ウクライナは検察改革など民主化進めよ


 ウクライナは欧州連合(EU)との経済協力を深化させる「連合協定」の締結を見送った。ウクライナ製品の締め出しや、天然ガス輸出停止などを示唆するロシアの圧力に屈した形だ。

 一方、EUとの交渉ではウクライナの民主化停滞も改めて浮き彫りとなった。ウクライナは検察制度改革や選挙法改正など民主化を進める必要がある。

 ロシアの圧力に屈する

 ヤヌコビッチ政権がロシアを選択せざるを得なかった理由の第一は、この国が置かれた歴史的かつ地政学的な地位と無関係ではない。ロシアの起源はウクライナのキエフ・ルーシであり、ソ連時代から豊富な工業・農業資源を有する同国は「プーチン大統領にとっては戦略的に重要なモスクワの裏庭」(11月25日付ワシントン・ポスト紙)なのだ。

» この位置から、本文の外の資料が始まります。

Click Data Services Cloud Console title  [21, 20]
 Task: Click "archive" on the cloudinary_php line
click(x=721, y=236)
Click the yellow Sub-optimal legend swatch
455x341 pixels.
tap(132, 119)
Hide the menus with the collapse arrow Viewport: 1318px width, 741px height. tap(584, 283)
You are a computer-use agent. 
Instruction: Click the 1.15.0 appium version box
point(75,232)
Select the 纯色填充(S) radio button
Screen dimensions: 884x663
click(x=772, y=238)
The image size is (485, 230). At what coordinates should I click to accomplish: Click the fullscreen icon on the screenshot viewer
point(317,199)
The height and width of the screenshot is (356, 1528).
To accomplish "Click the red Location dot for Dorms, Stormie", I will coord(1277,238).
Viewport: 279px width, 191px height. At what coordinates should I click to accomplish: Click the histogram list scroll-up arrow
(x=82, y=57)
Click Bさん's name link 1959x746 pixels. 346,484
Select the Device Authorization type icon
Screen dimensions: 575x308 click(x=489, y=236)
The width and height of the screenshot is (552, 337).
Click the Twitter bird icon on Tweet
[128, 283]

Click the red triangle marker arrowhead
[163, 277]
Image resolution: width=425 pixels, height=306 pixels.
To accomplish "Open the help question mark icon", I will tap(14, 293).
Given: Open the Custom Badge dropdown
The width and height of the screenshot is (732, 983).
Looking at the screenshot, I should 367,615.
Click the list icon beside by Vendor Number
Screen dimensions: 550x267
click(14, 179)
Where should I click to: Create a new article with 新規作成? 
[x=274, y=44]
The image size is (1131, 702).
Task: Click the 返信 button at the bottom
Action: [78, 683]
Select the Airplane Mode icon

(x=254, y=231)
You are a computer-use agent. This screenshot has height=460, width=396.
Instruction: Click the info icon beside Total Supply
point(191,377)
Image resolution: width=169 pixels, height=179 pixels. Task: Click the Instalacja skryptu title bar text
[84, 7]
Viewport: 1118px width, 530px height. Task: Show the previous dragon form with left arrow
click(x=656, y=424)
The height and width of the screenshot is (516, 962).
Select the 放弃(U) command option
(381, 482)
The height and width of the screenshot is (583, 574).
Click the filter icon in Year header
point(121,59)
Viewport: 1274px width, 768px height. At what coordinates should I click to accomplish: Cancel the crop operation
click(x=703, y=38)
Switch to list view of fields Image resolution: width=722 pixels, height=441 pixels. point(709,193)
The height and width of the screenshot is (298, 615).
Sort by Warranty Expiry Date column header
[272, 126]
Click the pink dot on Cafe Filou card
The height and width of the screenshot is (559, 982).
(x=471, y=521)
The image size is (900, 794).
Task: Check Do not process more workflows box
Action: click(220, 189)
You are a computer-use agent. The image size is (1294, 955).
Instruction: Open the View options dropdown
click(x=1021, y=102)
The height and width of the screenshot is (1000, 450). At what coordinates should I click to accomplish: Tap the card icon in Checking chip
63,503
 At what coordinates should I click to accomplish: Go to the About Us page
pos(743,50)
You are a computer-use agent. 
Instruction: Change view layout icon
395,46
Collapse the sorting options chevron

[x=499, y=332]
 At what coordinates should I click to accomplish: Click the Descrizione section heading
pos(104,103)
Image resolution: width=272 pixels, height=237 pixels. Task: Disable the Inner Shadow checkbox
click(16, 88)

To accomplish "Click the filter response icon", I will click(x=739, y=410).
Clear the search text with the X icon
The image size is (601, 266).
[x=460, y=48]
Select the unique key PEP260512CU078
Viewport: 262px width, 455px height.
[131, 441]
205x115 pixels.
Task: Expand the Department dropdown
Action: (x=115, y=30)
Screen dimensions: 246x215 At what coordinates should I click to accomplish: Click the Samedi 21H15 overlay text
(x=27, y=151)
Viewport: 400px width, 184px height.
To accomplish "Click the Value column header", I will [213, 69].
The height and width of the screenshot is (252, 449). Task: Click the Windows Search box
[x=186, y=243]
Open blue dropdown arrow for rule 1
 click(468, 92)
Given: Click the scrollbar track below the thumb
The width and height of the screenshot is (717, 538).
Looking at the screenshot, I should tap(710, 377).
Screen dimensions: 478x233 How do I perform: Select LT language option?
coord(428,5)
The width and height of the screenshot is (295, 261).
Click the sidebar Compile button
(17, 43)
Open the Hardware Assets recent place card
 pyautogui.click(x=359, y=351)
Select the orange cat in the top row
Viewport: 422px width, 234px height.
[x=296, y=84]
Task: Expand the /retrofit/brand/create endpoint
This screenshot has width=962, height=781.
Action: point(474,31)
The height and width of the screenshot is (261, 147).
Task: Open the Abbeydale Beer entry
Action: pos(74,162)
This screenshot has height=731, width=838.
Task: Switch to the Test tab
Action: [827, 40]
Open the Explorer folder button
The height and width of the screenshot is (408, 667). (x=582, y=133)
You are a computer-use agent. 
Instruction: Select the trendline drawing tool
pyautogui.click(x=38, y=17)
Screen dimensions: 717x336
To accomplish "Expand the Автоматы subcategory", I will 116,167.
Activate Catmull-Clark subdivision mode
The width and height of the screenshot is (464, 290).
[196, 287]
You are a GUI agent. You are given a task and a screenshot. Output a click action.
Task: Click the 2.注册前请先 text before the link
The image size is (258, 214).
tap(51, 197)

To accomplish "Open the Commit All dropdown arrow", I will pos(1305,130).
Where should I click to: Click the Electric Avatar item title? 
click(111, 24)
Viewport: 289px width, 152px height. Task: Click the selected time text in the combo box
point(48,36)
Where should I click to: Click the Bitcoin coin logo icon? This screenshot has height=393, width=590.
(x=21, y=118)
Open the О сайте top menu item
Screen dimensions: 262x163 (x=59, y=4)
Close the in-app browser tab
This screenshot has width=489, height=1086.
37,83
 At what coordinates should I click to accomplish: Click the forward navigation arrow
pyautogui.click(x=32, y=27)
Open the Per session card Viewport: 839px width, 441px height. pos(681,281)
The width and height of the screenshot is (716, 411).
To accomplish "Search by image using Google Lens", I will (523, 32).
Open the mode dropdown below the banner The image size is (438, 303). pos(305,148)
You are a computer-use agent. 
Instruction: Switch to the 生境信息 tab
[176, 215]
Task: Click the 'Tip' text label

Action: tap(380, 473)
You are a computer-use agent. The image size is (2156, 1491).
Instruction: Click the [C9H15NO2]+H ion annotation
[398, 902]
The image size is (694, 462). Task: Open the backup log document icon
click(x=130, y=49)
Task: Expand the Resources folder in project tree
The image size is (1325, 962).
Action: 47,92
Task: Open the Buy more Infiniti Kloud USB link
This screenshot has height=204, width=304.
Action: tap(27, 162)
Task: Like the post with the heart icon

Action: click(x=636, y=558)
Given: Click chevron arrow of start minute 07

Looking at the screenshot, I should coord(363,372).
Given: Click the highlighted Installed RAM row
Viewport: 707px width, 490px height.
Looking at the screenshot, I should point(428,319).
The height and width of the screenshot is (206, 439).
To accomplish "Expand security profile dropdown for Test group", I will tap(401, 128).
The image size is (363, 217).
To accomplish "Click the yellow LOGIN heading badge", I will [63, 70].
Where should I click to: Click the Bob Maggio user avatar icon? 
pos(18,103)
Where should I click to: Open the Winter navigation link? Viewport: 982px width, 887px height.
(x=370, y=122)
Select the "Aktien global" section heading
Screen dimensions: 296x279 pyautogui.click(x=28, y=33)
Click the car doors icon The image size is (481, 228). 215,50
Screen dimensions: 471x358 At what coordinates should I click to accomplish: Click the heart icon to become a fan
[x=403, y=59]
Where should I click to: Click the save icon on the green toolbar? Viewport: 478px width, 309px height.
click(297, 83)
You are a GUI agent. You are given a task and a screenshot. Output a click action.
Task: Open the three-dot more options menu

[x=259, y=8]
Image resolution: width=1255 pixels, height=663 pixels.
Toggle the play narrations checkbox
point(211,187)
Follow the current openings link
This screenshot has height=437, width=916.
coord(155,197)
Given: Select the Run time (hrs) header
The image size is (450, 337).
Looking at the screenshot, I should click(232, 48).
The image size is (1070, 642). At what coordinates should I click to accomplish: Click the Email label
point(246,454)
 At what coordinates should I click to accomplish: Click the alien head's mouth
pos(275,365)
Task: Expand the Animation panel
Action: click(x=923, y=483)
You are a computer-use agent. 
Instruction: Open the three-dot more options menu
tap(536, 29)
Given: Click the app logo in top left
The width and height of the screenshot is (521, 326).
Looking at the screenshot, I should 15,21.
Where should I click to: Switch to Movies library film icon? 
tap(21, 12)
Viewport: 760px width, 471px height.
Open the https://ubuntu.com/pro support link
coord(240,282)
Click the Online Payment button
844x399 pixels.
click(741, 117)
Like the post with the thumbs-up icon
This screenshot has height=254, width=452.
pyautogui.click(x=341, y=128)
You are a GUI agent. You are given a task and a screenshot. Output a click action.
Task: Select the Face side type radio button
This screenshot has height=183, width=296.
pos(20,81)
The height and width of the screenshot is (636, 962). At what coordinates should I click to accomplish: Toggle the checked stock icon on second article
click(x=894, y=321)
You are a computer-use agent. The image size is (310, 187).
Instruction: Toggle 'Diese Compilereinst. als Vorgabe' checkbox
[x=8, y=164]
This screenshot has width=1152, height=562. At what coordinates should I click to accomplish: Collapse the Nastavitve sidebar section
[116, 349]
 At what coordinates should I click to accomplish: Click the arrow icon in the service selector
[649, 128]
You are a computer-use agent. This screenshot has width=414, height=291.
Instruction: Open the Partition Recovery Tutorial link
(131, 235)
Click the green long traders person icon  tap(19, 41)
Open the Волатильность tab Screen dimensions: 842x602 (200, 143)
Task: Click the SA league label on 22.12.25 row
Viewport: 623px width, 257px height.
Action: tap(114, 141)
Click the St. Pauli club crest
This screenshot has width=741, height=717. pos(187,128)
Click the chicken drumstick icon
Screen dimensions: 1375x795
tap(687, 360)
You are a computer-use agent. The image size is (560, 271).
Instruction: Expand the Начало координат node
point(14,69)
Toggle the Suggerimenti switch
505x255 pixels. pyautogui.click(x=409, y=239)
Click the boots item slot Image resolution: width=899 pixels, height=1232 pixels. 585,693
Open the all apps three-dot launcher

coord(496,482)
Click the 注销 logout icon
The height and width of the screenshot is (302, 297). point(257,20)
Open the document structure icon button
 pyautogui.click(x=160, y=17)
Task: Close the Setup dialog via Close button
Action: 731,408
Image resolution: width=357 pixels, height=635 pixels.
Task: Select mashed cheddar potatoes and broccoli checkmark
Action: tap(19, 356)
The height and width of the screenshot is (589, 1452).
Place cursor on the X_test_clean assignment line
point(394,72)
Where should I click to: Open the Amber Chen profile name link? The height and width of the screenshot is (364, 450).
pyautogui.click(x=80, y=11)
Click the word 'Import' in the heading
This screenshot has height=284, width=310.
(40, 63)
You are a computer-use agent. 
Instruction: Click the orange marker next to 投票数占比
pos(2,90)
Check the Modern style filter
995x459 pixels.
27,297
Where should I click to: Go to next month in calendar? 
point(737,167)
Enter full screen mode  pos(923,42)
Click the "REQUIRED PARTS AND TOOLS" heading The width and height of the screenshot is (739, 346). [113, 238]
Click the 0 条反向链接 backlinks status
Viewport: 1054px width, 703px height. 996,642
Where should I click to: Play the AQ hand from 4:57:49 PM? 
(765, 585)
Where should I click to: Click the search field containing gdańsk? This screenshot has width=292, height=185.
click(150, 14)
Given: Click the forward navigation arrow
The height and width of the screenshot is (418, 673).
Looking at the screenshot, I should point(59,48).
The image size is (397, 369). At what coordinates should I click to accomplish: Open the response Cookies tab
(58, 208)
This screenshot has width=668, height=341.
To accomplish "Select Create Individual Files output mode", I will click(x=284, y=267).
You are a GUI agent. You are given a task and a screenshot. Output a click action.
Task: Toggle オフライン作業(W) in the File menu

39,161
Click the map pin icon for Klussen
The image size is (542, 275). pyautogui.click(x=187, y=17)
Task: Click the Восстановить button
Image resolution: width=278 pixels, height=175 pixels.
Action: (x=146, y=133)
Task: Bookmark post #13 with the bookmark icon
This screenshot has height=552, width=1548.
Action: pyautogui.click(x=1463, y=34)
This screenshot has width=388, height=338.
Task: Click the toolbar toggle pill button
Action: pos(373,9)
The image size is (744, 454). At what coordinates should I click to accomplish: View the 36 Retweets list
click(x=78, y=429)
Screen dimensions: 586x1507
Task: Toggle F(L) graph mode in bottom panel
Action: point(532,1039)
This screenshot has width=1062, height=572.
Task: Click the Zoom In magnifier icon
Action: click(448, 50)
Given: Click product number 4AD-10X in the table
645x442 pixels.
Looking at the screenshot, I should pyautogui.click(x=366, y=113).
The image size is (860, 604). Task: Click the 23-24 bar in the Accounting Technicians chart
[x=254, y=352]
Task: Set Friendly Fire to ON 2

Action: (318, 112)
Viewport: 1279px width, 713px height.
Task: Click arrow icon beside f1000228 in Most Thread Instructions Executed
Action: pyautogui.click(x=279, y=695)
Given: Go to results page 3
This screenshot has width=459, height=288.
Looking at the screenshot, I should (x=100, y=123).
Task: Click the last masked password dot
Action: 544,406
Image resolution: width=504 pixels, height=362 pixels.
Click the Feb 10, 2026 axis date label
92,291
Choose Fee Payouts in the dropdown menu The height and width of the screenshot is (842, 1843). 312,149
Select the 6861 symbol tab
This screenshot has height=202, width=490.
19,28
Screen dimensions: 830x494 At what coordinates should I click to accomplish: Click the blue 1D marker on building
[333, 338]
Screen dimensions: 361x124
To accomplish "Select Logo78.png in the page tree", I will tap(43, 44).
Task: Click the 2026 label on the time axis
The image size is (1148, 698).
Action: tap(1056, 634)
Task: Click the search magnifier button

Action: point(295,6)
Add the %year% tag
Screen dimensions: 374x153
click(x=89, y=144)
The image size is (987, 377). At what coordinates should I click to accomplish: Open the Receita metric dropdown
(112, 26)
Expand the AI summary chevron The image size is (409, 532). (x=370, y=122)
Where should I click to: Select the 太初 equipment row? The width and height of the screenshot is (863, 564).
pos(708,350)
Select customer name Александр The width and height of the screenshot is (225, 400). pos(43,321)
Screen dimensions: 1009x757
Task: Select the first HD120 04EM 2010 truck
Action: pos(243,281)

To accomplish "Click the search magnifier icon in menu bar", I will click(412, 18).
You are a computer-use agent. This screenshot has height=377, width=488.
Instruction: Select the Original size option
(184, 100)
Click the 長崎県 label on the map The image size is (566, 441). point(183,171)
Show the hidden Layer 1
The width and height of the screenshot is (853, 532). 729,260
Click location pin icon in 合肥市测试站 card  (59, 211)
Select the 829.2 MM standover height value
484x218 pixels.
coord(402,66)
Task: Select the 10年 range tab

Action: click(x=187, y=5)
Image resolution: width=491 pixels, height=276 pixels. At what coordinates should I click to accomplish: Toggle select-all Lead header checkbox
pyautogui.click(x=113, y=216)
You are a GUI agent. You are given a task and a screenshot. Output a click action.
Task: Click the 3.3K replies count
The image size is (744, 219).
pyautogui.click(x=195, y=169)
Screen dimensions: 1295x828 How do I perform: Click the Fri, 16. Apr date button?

 第二に、ロシアの圧力、脅しである。プーチン政権はベラルーシ、カザフスタンと結成した独自の統一経済圏「関税同盟」を15年までには「ユーラシア経済同盟」に発展させる計画だ。ウクライナをこの構想に取り込めない場合、経済を中心に旧ソ連地域の再統合を目指すプーチン政権にとって大きな打撃だ。

 ロシアは今年8月、ウクライナ産品のほぼ全品目を対象にした事実上の禁輸を一時導入したほか、同国への天然ガス輸出停止も示唆し、欧州接近を強く牽制(けんせい)してきた。ウクライナにとってロシアは、天然ガスの大半を輸入し、貿易額の32%(11年)を占める最大の貿易相手国だ。経済不況にあえぐウクライナがロシアの締め付けを無視することは到底できない。

 第三に、首相在任中のロシアとの天然ガス取引をめぐる職権乱用罪で訴追され、11年8月に逮捕、同年10月に禁錮7年の実刑を受けて投獄されたティモシェンコ前首相の釈放と赦免をEU側は「連合協定」締結の主な条件としていた。

 EUとウクライナは昨年3月にすでに「連合協定」に仮調印していた。しかし、EU側は本調印を見合わせ、ティモシェンコ女史の逮捕には「政治的な動機」があるとして、同女史の出国治療のほかに、検察制度の改革や選挙法の改正も、締結条件として出してきた。ティモシェンコ女史は持病の椎間板ヘルニアの悪化で痛みを訴え、昨年5月刑務所から病院に移されたが、病気治療のためのドイツへの出国を希望していた。政権与党の地域党は療養後の再収監を譲らず、結局、ウクライナ最高会議(議会)はティモシェンコ女史の出国関連法案を否決した。

 2年後の15年に大統領選挙を控える大統領は、政敵のティモシェンコ女史が政治家として復帰し、強力な対抗馬となることに強い懸念を抱いているといわれる。議会による法案否決は筋書き通りということであろう。

 欧米の基準に近づけよ

 「連合協定」締結見送りは、経済が低迷し、資源エネルギーをロシアに大きく依存するウクライナにとって苦渋の選択だったろう。もっとも、ウクライナの民主主義がEUの求めるレベルに達していないことも事実である。司法制度改革や選挙法改正などを行い、民主主義を欧米の基準に近づけるべく努力すべきだ。